Michiko suddenly shouted and jumped up and began running back along the road they had come. Kineko followed her, stunned. Michiko ran through the Kazamis’ gate and into the entrance foyer without even announcing herself. With no choice, Kineko followed.
“Did you forget something?”
The lady, who had come out in surprise, asked after giving a friendly laugh.
“No, Oku-sama, I know who the thief is who stole the diamond from next door.”
“Oh my!” The lady looked astonished.
“It’s the same person that stole Leo and put the spots on him. I think it’s likely a man. He knew about the Taharas’ diamond, and he also knew that they would be tired after the party that evening and would be sound asleep, so at the right time he entered to steal it. And then, as you said before, he was able to take the diamond, but misstepped during his escape and was discovered. ‘I have to be careful or I’m going to be caught, I’d better not have the diamond when I’m caught, if I don’t have the diamond maybe I can talk my way out of it.’ He was hiding here and there with these thoughts going through his head when a little puppy quickly trotted up to his feet. At first, he was probably afraid of being barked at, so he might have grabbed him and covered his mouth. Leo is just a puppy so it would have been easy. However, while he was doing that the glimmer of a certain idea came to his mind—”
“I’ve got it!” Kineko shouted. “He hid the diamond in the puppy’s body. He made him swallow it, right?”
“Well, surely that’s one way he could have done it. But his method was different. Using a knife or something, he cut the puppy and stuffed the diamond inside the wound. Of course, in order to stop him from crying out he tied his mouth shut with a handkerchief or something—at the time he may have intended to escape by himself and come back to steal the dog later, but soon an opportunity to escape presented itself so he probably took the dog and ran.”
“I think I understand now as well.” This time it was the lady who spoke. “That accounts for this wound on Leo’s foot, right? And I am assuming that the diamond is still inside of it.”
“I think it has to be. If it’s not I don’t understand why that man is looking for Leo to the point of placing an advertisement in the classifieds. He probably thought it would be dangerous to try to just retrieve Leo as is but would have been safe to make him look like a completely different dog while the diamond was still inside. Nobody would imagine that there would be a diamond in the dog’s foot. —Oku-sama, can I borrow Leo for just tonight? I promise to return him tomorrow.”
“Of course, I don’t mind. Please take him. But are you planning on looking into it alone?”
“No, my uncle is with the police, so I think I’ll ask him to help us.”
5
When Mama saw that Michiko and Kineko had brought Ururu home again, she said:
“It doesn’t look like you were clairvoyant after all.”
She was about to tease her, but upon hearing why they had returned with Leo, she was completely shocked, and stared at the injured foot as if she could see the diamond.

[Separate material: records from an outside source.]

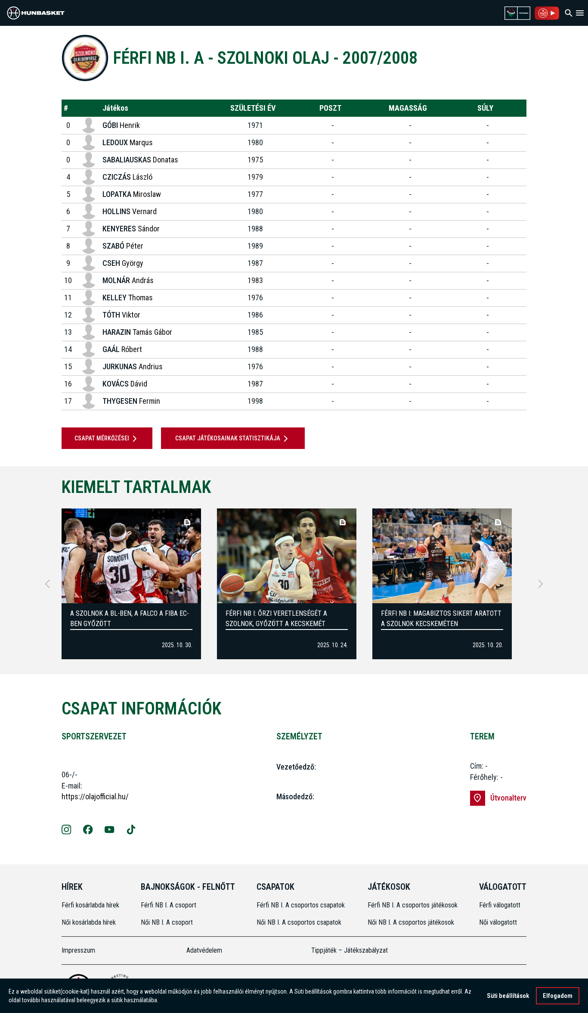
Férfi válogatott (499, 905)
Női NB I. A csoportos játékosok (411, 922)
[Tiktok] (131, 831)
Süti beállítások (508, 996)
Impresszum (78, 950)
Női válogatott (498, 922)
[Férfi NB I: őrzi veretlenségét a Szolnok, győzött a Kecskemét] (286, 555)
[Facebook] (88, 831)
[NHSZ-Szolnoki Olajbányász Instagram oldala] (66, 831)
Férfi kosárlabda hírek (90, 905)
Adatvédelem (204, 950)
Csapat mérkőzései (101, 438)
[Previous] (47, 584)
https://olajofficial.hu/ (95, 796)
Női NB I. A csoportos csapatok (300, 922)
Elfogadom (558, 996)
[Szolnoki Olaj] (85, 57)
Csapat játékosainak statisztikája (227, 438)
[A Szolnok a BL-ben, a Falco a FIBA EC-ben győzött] (131, 555)
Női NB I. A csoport (167, 922)
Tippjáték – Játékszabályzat (349, 950)
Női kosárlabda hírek (89, 922)
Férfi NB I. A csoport (168, 905)
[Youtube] (110, 831)
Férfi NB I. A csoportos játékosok (413, 905)
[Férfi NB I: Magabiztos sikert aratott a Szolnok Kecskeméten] (442, 555)
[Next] (540, 584)
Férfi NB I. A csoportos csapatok (302, 905)
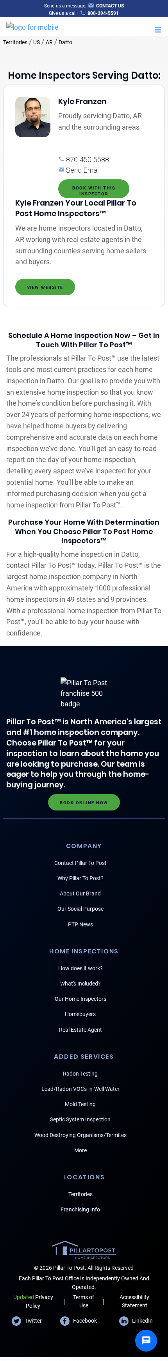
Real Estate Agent (80, 1030)
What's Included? (80, 983)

As for young Yoriko, she did not understand what they were talking about, and was simply excited to hear that she would be receiving a sleeping doll.
“Well, we’ve got work to do.” Michiko was encouraged after a rest. “Neko-chan, are you brave enough to cut Leo’s foot?”
“Absolutely not. Shouldn’t you do it?”
“I don’t want to do it. I don’t want to hurt him. Maybe we should get a veterinarian to do it—okay, Neko-chan, you take Leo to the veterinarian for me. Tell him that some kids were being mean and shoved some glass in there or something. I’m going to go talk to my uncle—”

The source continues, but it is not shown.